» MATERIAL FORNECIDO:
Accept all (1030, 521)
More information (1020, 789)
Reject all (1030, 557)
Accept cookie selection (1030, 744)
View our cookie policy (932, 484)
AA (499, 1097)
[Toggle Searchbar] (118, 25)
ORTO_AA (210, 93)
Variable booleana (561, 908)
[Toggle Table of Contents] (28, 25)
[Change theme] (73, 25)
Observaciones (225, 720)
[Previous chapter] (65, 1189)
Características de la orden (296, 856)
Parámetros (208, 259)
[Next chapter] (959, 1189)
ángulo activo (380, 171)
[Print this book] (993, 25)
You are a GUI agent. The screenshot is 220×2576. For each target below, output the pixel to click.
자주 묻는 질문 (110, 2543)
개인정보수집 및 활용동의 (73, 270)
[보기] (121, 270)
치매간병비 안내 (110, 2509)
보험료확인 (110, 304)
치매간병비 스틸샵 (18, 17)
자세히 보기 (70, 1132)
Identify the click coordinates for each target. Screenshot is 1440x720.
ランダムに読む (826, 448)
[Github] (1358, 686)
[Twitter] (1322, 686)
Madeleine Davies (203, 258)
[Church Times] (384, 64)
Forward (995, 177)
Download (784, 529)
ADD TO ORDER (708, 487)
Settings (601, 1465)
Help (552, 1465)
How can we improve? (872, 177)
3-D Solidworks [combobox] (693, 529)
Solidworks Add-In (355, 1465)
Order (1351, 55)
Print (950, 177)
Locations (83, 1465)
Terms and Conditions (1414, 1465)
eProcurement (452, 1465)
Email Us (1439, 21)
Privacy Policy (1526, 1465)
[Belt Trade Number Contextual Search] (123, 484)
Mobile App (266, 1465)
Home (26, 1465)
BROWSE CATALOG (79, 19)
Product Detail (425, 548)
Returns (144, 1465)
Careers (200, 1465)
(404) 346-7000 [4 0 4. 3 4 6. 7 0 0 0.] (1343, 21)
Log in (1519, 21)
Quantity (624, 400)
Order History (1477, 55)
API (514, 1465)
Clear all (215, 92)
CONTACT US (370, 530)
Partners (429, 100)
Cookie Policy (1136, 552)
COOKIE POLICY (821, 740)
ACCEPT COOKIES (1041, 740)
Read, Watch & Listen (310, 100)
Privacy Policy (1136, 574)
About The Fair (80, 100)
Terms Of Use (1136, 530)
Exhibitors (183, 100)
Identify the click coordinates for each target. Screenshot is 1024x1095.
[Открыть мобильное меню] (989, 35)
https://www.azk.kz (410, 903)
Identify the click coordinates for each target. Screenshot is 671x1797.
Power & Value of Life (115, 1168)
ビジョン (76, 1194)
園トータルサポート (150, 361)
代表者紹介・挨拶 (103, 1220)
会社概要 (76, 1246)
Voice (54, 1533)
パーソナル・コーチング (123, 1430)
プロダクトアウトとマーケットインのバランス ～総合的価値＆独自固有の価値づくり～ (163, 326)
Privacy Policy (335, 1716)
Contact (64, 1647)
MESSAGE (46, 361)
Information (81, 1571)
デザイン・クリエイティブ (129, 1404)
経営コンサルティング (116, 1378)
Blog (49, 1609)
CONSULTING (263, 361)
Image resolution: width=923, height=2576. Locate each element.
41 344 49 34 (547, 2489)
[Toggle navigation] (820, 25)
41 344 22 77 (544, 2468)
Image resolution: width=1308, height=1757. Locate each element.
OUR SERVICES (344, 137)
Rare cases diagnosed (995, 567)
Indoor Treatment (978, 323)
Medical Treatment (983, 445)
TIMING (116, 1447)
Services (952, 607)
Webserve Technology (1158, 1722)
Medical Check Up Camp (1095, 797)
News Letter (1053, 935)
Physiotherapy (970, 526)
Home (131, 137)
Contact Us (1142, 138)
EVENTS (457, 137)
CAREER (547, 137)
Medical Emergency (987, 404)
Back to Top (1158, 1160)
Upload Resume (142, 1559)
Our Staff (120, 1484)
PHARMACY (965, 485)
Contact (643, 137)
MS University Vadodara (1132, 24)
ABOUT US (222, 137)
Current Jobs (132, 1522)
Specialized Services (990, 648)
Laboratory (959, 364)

» INSTRUÇÃO: Transcreva sem nenhuma alteração as linhas dos registros acima, começando pela que contém "(404) 346-7000 [4" e parando depois da que contém "Exhibitors (183, 100)".

» RESPOSTA:
(404) 346-7000 [4 0 4. 3 4 6. 7 0 0 0.] (1343, 21)
Log in (1519, 21)
Quantity (624, 400)
Order History (1477, 55)
API (514, 1465)
Clear all (215, 92)
CONTACT US (370, 530)
Partners (429, 100)
Cookie Policy (1136, 552)
COOKIE POLICY (821, 740)
ACCEPT COOKIES (1041, 740)
Read, Watch & Listen (310, 100)
Privacy Policy (1136, 574)
About The Fair (80, 100)
Terms Of Use (1136, 530)
Exhibitors (183, 100)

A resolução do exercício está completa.